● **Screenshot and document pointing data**
**********

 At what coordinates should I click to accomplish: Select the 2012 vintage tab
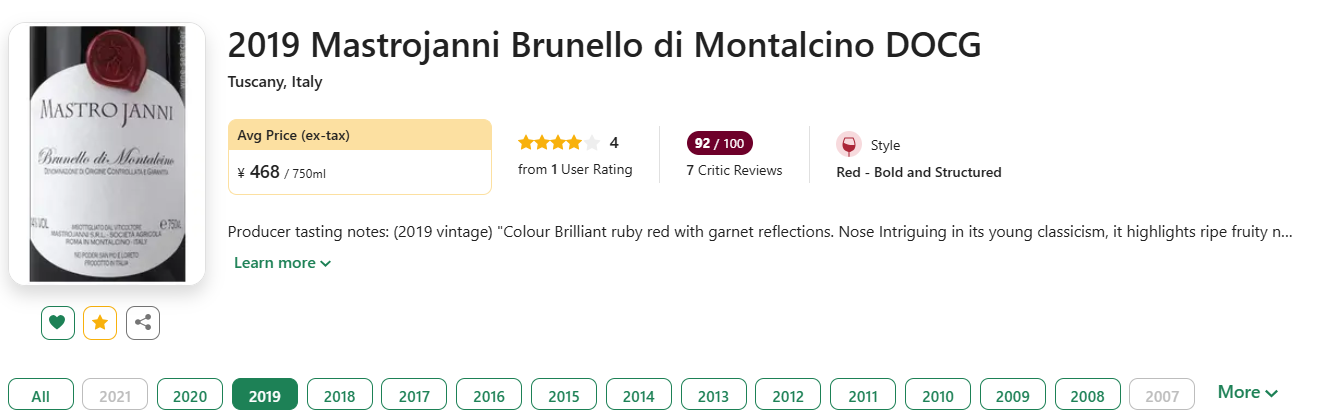coord(788,396)
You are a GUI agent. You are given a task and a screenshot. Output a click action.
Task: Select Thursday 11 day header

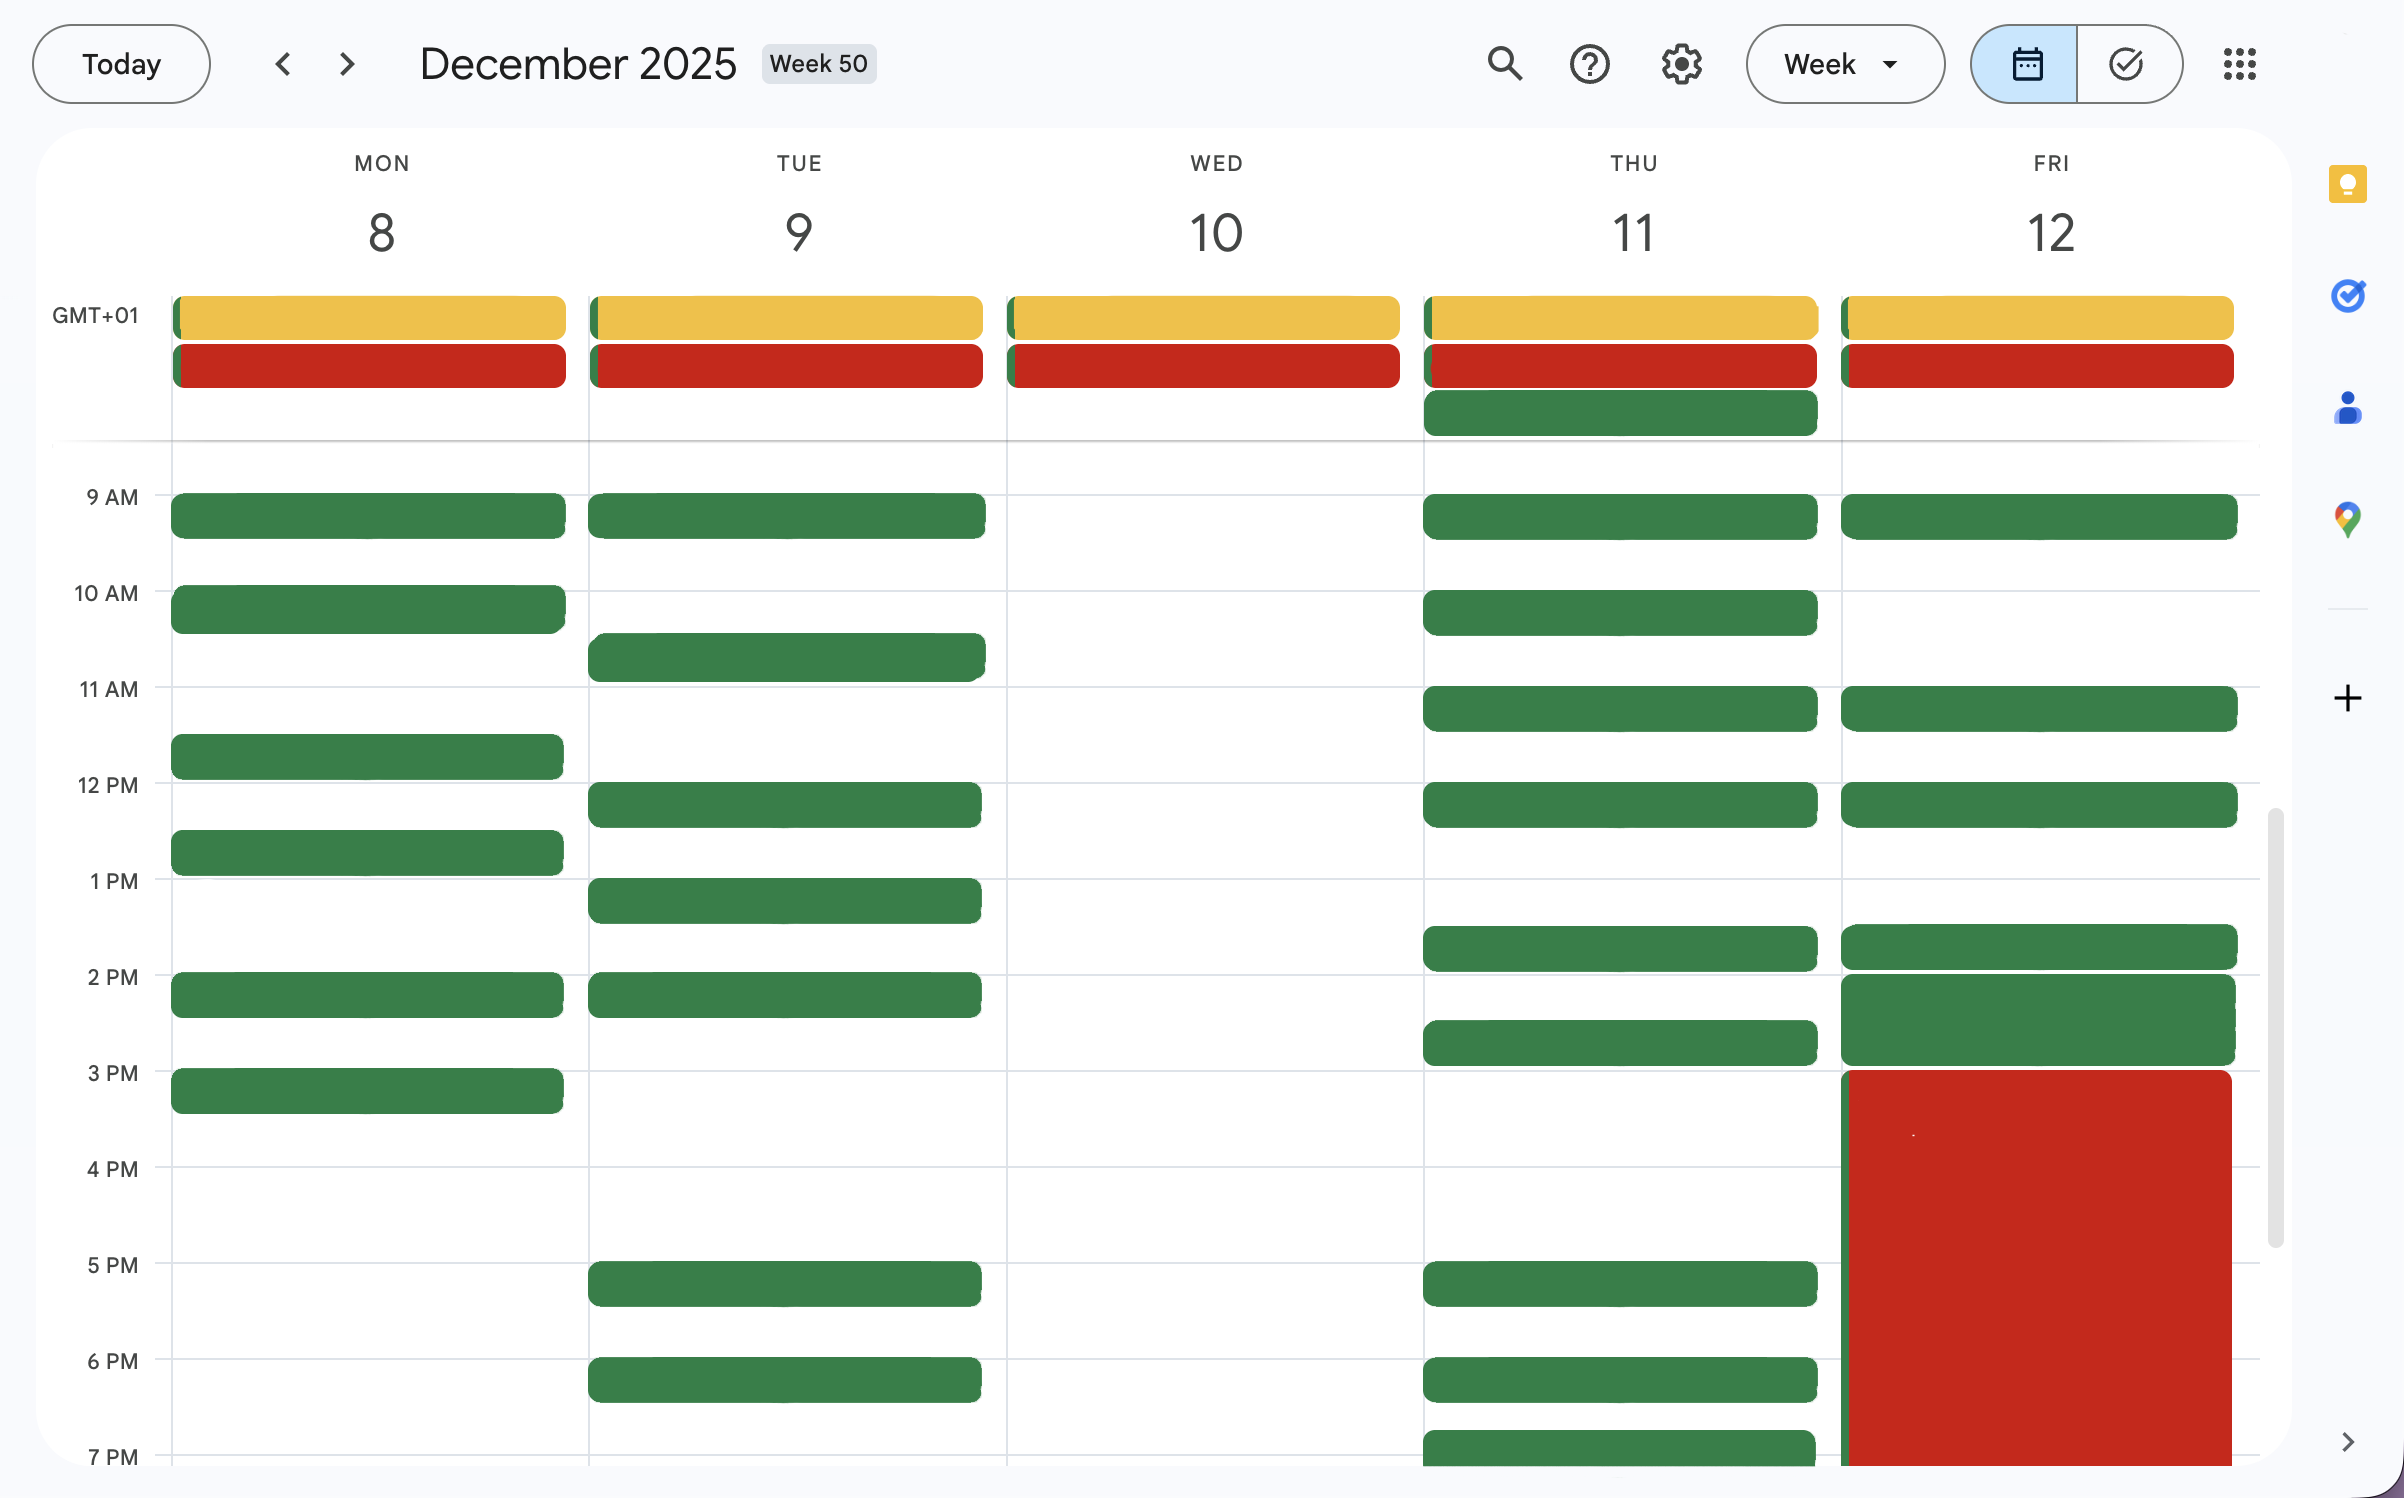[x=1632, y=232]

**********

● **Task details**
Pull out every line above that contains the word "Select", treating uppercase and lowercase as different.

● **Answer to this problem**
 At what coordinates should I click to accomplish: Select the 2012 vintage tab
Task: Select Thursday 11 day header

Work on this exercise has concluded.